Now look at this question. “But how can we sing the songs of the LORD while in a pagan land?” (Psalm 137:1-4) By the way, that question right there forms the foundation of the entire book of Daniel. Daniel answers the question, “How do we sing and serve the Lord when everything we had hoped and built our life upon comes crashing down upon us?”

What do we do when the things we believed, the things we hoped, when the things we were taught, when the very truths that were our foundational statements, that everything we believed just crashes, and the landscape on which we stand absolutely shifts, and there is a tectonic movement of life, and we find ourselves in an absolutely unfamiliar land, and the place we are now doesn’t look like or believe anything like what we believed? What do we do then?

Is it possible that in a place with a people and a philosophy and a theology of which we deeply disagree in every way, shape, or form, is it possible we can be people of faith in foreign soil? Can the seed of the gospel take root in a hostile environment, hostile in every way? Verse 5: “If I forget you, O Jerusalem, let my right hand forget how to play the harp. May my tongue stick to the roof of my mouth if I fail to remember you, if I don’t make Jerusalem my greatest joy.” (Psalm 137:5-6)

Why is Jerusalem so important to them? What was in Jerusalem? The temple. The temple was in Jerusalem. What was inside the temple? The shekinah glory. The temple wasn’t just a place where they worshiped; it was a place during the times of Solomon, the Holy Spirit, it became a prefigure of the incarnation of Jesus. The Holy Spirit, the shekinah glory, the presence of God came and dwelt in that place.

When we think of it as a church, we’re really not thinking properly. It’s really the palace of God. When they tore down the temple, it was the same idea in their minds as if somebody took the White House apart and moved the entire White House to a foreign capital somewhere. They moved it to Beijing, or they moved it to Moscow, or they moved it to Saudi Arabia, and they said, “Listen. Your empire doesn’t work. Your government doesn’t work. Your Declaration of Independence doesn’t work. Your system of Capitalism doesn’t work.

You are now under our power. We’re going to move you over here. We’re going to teach you a different language. We’re going to give you a different identity. We’re going to give you a different god to serve. We’re going to give you a different way to live. We’re going to give you a different diet to eat. Here’s what’s going to happen to you.” That not only happened to Daniel; that also happened to Ezekiel. Ezekiel is in that place of exile. Jeremiah had a really tough time during this period. If you’re kind of following your notes there, there are several things.

1. What is exile? Well, technically, it’s this period of time where the kings have done so wickedly. If you’ll remember the book of Kings originally was just one book, and it was written to answer the question, “Is God fair? Is God just?” because he allowed Assyria to come in and take off the northern kingdom and Babylon to take off the southern kingdom. Is God just in what he does?

▸ **Provided data**:
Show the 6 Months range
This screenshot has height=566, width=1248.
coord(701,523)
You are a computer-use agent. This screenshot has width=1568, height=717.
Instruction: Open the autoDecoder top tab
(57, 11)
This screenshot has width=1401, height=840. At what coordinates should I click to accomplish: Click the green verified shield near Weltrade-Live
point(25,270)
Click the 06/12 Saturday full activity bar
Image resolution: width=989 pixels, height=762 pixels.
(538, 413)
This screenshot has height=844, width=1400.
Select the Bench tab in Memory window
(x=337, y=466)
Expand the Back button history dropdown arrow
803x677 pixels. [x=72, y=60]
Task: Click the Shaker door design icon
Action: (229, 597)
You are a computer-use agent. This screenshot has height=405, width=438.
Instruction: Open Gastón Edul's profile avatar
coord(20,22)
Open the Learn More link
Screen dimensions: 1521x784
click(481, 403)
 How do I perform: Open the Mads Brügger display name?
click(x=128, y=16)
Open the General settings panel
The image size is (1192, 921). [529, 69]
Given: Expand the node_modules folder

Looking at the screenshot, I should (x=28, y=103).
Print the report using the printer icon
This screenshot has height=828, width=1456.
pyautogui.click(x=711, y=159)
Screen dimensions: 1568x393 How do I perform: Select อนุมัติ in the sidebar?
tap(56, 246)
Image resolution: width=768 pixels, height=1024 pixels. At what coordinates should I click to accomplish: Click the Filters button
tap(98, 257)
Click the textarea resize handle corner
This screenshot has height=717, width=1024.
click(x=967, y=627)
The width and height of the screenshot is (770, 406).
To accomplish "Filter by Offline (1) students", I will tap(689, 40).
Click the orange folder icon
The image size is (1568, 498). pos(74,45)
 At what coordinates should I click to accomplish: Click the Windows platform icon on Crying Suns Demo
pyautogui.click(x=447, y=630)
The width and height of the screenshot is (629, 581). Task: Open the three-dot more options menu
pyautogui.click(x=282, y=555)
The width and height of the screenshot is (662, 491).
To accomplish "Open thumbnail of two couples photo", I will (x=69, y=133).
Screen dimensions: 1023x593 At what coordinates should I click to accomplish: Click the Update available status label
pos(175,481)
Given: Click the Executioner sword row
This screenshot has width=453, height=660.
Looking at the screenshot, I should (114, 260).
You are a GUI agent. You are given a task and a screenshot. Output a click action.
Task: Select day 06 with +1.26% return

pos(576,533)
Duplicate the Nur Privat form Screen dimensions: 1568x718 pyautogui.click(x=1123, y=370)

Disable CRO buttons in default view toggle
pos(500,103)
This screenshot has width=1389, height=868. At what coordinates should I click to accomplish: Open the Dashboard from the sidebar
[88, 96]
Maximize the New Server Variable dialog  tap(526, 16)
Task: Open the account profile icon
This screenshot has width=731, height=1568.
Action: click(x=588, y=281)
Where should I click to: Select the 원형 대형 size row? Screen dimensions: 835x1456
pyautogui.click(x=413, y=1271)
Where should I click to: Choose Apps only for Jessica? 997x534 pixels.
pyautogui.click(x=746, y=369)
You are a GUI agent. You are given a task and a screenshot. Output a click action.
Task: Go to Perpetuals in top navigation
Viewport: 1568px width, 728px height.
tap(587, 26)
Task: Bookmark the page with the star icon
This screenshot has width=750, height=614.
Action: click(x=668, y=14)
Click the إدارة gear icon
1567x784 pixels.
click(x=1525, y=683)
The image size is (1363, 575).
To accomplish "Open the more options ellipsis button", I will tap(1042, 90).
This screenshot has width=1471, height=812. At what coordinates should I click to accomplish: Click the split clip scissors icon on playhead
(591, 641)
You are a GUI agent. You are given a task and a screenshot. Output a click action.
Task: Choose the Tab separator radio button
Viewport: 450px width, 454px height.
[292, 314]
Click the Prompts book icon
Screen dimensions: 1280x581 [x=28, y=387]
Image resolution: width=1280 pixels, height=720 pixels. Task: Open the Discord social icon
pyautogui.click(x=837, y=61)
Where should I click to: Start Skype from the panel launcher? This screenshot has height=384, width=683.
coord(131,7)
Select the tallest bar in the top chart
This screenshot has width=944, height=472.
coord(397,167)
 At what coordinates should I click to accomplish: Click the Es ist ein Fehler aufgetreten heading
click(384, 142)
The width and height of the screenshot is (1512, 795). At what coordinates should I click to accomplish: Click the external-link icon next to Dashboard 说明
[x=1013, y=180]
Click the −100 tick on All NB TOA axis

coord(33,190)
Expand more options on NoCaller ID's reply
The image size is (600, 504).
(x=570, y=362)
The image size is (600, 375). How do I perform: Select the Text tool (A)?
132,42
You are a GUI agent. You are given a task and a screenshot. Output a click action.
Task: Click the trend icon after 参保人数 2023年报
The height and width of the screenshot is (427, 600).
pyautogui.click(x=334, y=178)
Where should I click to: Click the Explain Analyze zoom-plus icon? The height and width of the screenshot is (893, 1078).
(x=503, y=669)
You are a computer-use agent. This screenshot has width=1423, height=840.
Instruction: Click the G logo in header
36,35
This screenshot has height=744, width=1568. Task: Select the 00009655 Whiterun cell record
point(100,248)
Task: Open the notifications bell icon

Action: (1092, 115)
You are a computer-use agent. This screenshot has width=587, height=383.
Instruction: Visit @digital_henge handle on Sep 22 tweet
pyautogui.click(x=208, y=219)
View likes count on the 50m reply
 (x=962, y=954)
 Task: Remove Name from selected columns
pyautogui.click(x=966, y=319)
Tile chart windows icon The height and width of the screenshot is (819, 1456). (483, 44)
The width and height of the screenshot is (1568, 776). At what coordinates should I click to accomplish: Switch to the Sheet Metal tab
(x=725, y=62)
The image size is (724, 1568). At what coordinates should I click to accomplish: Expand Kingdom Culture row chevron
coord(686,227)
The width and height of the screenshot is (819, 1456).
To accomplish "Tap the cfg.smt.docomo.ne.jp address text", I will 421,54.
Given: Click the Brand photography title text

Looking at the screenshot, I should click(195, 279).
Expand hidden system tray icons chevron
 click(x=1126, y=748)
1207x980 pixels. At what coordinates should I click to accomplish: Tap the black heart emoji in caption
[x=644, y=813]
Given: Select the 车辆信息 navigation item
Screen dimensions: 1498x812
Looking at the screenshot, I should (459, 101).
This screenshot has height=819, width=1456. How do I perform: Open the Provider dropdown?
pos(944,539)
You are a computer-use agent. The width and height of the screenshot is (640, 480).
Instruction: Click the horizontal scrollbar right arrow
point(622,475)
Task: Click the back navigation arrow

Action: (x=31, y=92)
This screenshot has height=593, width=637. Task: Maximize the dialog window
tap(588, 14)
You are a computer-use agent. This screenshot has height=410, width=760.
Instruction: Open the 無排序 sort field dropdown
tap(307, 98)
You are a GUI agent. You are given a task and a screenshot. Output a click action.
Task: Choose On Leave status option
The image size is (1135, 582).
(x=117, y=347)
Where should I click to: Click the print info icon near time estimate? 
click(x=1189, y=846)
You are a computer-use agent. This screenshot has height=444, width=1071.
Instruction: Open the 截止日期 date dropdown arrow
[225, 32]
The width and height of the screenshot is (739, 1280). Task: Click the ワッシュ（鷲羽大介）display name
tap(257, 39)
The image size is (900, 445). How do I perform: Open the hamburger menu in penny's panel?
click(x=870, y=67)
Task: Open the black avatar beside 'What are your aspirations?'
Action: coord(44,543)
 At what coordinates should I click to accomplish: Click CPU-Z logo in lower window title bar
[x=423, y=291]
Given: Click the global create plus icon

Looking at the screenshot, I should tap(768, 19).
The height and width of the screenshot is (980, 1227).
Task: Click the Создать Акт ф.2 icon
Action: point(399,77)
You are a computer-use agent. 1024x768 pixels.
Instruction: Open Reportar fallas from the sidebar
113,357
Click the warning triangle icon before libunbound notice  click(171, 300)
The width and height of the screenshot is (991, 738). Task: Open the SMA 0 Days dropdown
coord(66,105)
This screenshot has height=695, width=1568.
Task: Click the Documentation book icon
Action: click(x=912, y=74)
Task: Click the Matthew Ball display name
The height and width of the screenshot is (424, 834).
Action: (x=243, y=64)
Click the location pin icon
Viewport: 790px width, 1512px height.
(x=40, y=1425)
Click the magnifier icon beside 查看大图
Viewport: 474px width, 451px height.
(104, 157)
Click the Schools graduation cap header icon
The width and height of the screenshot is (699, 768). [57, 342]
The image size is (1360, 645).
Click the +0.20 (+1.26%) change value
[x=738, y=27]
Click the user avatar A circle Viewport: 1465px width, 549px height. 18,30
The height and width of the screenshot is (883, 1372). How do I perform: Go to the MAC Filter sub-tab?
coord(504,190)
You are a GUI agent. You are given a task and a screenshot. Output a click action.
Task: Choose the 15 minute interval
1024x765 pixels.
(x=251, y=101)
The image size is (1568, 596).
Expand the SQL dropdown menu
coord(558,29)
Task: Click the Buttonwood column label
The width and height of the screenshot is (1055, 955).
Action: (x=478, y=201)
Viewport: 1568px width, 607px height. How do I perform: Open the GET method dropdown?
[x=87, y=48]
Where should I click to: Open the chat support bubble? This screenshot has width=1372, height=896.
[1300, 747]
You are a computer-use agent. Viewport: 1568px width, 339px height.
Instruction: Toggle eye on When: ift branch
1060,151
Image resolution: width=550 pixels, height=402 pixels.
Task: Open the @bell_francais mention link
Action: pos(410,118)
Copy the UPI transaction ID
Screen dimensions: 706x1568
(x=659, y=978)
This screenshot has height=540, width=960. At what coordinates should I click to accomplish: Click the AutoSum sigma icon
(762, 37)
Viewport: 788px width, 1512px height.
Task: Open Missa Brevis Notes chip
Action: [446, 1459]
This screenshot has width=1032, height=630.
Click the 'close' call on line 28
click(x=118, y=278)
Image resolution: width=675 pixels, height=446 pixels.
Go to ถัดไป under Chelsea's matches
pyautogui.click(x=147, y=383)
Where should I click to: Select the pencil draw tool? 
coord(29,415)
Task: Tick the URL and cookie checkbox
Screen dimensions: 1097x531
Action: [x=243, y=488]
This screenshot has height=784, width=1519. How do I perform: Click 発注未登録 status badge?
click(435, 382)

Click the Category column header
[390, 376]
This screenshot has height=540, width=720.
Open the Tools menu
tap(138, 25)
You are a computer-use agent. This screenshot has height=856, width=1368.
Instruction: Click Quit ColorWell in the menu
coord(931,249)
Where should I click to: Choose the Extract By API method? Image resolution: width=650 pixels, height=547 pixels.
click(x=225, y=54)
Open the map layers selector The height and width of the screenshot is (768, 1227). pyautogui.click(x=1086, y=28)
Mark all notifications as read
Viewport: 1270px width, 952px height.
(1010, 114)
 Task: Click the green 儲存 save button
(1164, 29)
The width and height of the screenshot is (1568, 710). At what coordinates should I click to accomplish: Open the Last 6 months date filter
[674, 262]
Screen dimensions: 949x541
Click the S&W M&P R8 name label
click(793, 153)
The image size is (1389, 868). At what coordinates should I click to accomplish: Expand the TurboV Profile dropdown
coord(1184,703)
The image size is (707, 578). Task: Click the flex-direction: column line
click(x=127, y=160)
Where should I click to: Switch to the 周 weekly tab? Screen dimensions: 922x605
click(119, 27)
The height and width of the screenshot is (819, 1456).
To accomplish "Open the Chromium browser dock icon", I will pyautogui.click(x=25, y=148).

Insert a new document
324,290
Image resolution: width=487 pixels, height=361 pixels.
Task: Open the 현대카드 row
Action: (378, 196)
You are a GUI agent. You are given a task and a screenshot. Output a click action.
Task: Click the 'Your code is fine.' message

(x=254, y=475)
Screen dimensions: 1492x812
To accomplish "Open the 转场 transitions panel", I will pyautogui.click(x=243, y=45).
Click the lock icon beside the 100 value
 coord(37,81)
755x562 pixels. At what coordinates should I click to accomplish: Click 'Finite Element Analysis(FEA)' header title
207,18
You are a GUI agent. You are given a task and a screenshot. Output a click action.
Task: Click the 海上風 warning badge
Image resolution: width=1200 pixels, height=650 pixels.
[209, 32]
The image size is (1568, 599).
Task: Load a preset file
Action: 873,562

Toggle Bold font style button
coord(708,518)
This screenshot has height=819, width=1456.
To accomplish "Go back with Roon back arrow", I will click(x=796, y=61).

▸ **Set task**:
In the sermon passage on exile and Psalm 137, write out the words starting with "Why is Jerusalem" and going on through "in that place.". The records were taken from another source.

▸ **Solution**:
Why is Jerusalem so important to them? What was in Jerusalem? The temple. The temple was in Jerusalem. What was inside the temple? The shekinah glory. The temple wasn’t just a place where they worshiped; it was a place during the times of Solomon, the Holy Spirit, it became a prefigure of the incarnation of Jesus. The Holy Spirit, the shekinah glory, the presence of God came and dwelt in that place.